32-下敷き。
「いてて……」
痛いのは一番下の僕ですよ。
「もーおねぇちゃん危なすぎ」
「蘭が全部持ってくからでしょ」
「おねぇちゃんに渡ると全部食べられちゃうもんー」
「流石にそこまで酷くないよ!2切れくらいは残すもん」
十分酷いと思う。20切れ以上あるのに。
「その時点でおかしいから!」
「あのーそろそろどいて欲しいんだけど……」
人の上で議論しないで欲しい。
「あ後輩くんいたの?ごめん」
いたの?は流石にどうかと思う……。
「小鳥遊さん大丈夫ですかー?」
「大丈夫だからとりあえずどけて……?」
「すいませんー」
「後輩くん危ないよそんなところにいたら」
自分が悪いのに人のせいにしてきた。
「なに言ってんのあんた達が悪いでしょ。ごめんなさいね小鳥遊さん怪我はないかしら?」
「大丈夫ですよこれくらい」
スイカを持って戻ってきたお母さんに怒られる先輩達。
「あんた達はしゃぎすぎ。少しくらい落ち着いたら?女の子でしょ?」
「「はーい」」
やけに素直だ。
親はやっぱり怖いのかな?
2人を見ると2人の目はスイカに向いていた。
違った。
スイカのために大人しくしてるんだ。
テーブルにスイカとプリンにケーキを並べて座る。
「葡萄ジュースもどうぞ。
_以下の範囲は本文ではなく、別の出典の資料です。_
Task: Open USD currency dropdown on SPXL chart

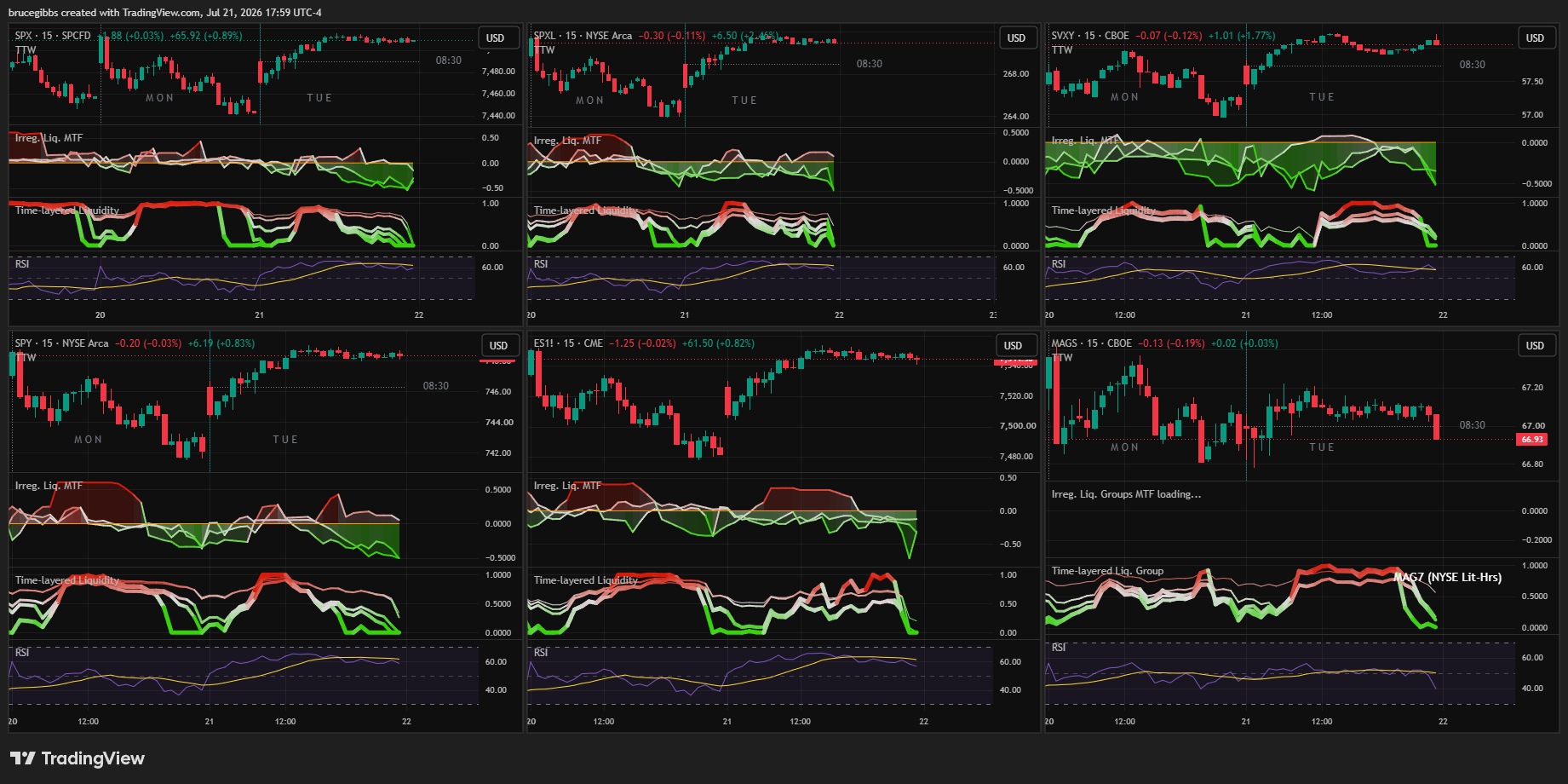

ケーキに合うとおもいますよ」
「あら、ありがとうございます。いただきますね」
「このプリン美味しいー」
「おねぇちゃん食べるのはやっ」
「プリン美味しいわね」
「お母さんまで食べてるし!私も食べないと」
そんながっつかなくても無くならないって。
多分。
プリンなんかよりスイカのが冷えてて美味しい。
プリンも冷えてるけどさ。
夏はスイカが美味しいよね。
異論は認めない。でも葡萄ジュースには合わないかな。
スイカのお菓子今度作ろう。
「こっちのケーキは美味しいね」
「あっちは大人向けですからね」
「どうせお子ちゃまですよーだ!」
別に拗ねなくても。
「好みがありますからね。あっちはワインですけどこっちは葡萄ジュースと合いますよ」
「本当だ美味しい」
「それにしてもよく食べますね2人とも」
「甘いものは別腹だからね」
「そーですよ!いくらでも食べられます」
女の子には言えないけど太らないのかな?
「それ食べ終わったら片付けしますからね」
「「はーい」」
さて何か手伝うことあるかな?
「やっと家に着いたぁ〜重かった」
「こら!ちゃんと中まで運びなさい蘭!」
まだ元気あるのか……。2人とも若いなぁ。
「手伝っていただいてすみません」
「いえ、ご馳走になりましたからこれくらいは」
「いつでもきて構いませんから」
「はい。また今度お邪魔させてもらいます。今日はここで失礼させていただきますね。ありがとうございました」
深々と頭を下げる。
「あ、おかえりになるなら2人呼んできますよ」
「いえ、大丈夫ですよ。よろしく伝えといてください」
だってなんか捕まりそうだし。
疲れたからゆっくりと休みたい。
「そうですか?わかりました。お気をつけて」
「失礼します」
もう一度会釈して歩き出す。
楽しかったな。
先輩達って普段あんな感じなんだ。
2人とも無防備すぎなんじゃないかな?
こっちの身にもなって欲しいね。